**Exercise brief:** Could you reproduce every entry as it stands, leaving the pictures behind?

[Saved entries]
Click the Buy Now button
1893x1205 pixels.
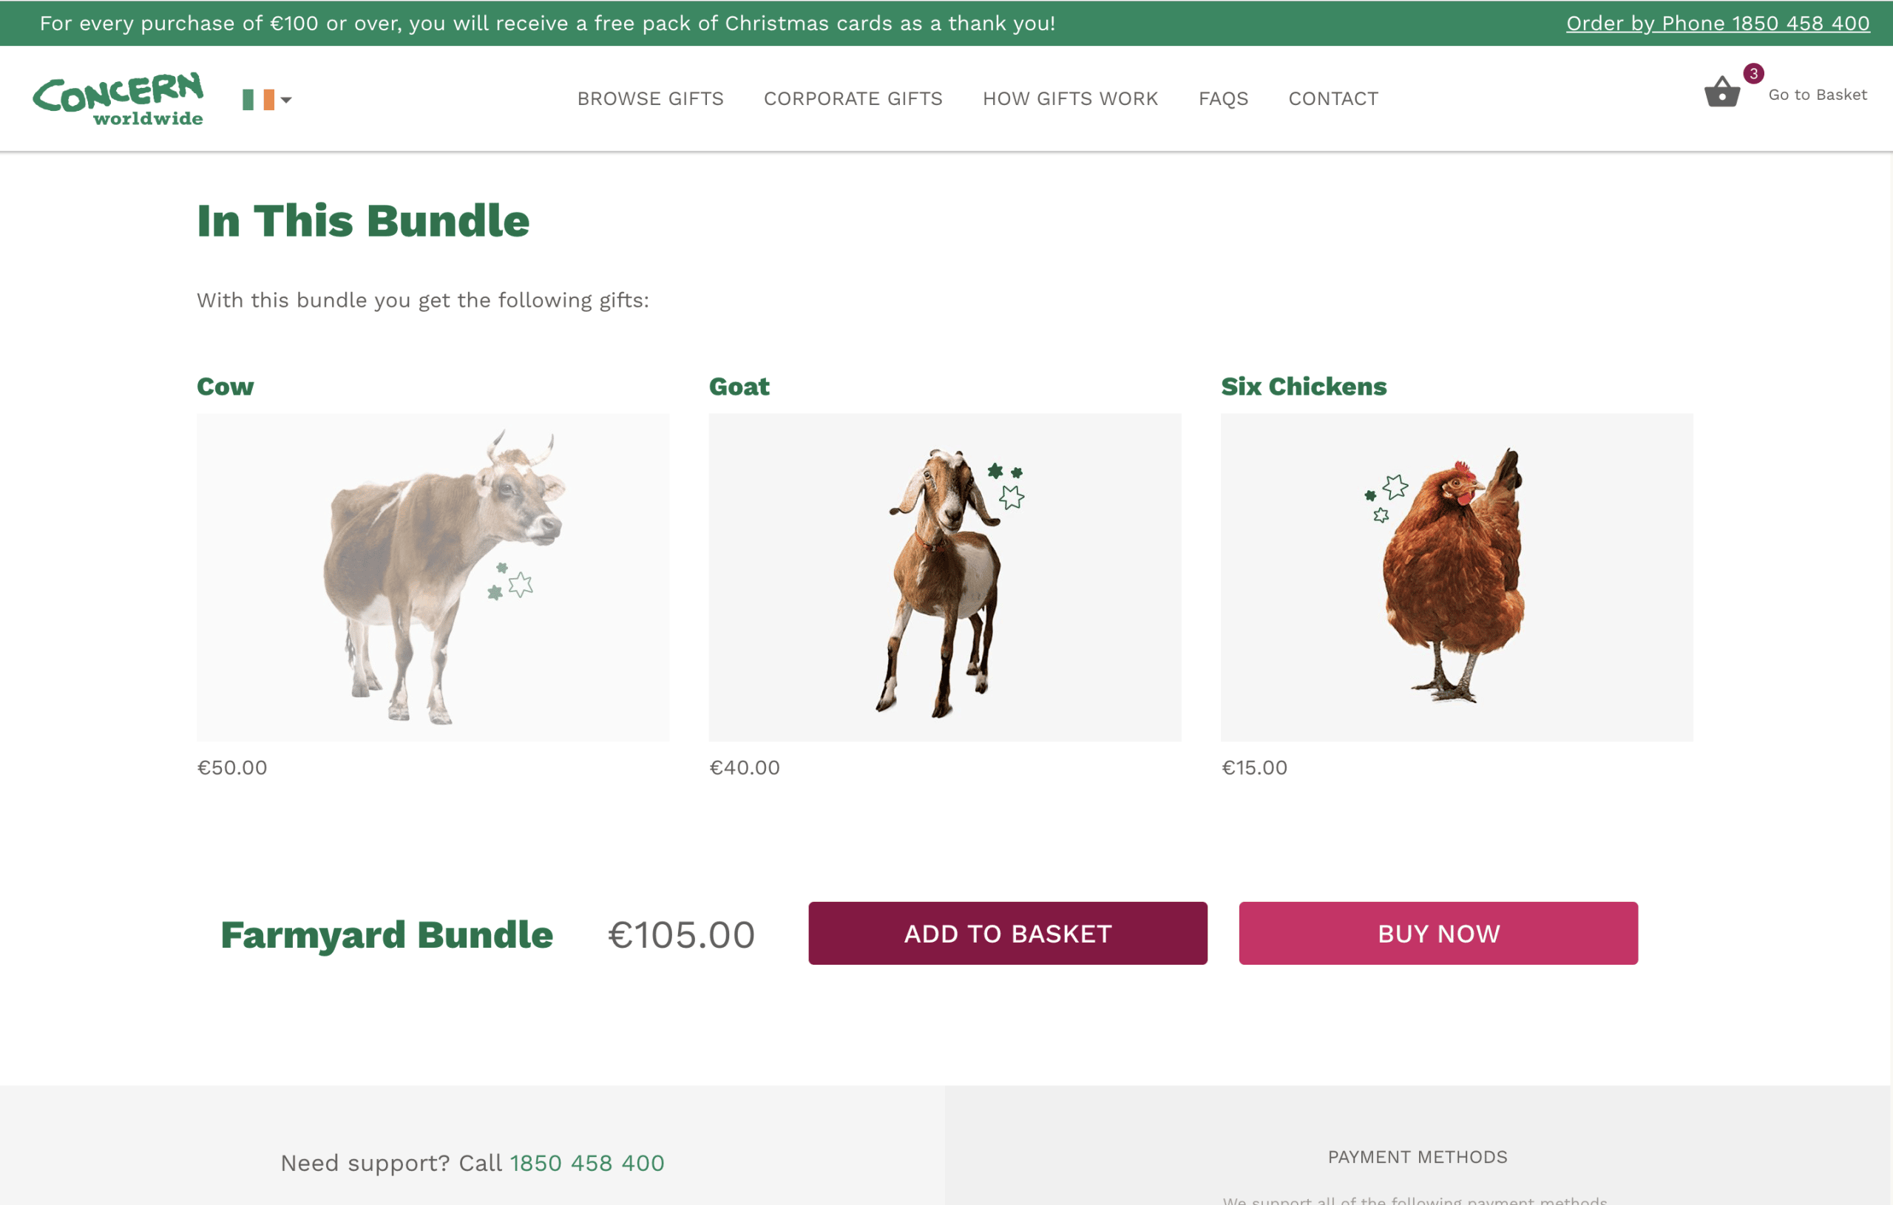1439,933
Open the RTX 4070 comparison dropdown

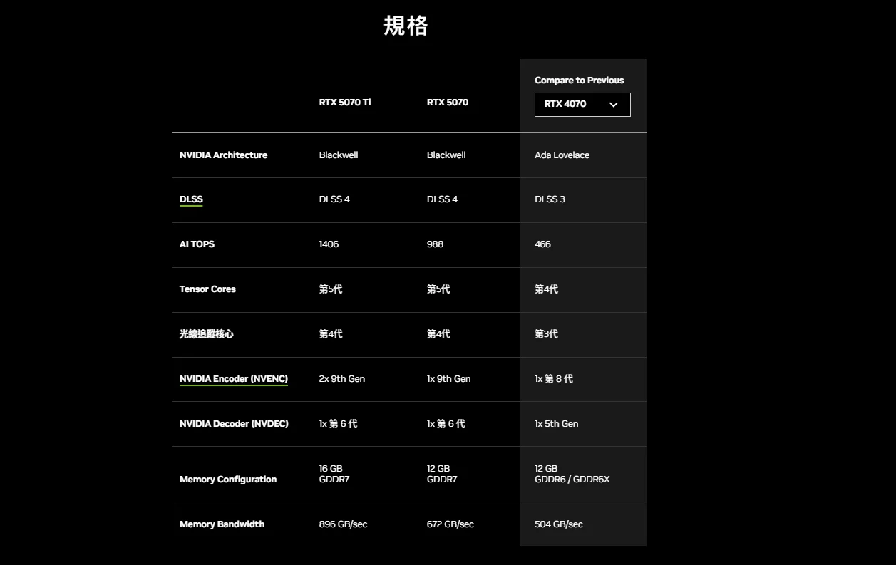click(x=582, y=104)
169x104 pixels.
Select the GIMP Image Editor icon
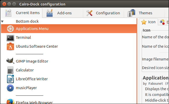pos(10,61)
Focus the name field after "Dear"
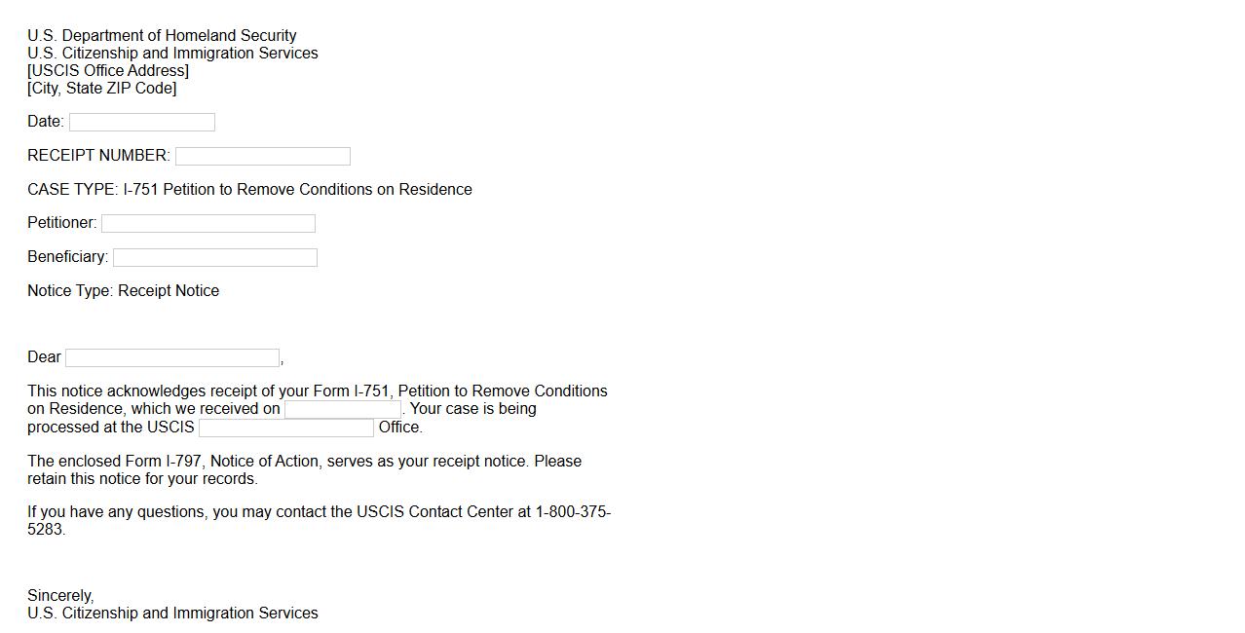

**Expected answer:**
Click the Buy Now button
1893x1205 pixels.
1439,933
Open the RTX 4070 comparison dropdown

click(x=582, y=104)
169x104 pixels.
Select the GIMP Image Editor icon
pos(10,61)
Focus the name field after "Dear"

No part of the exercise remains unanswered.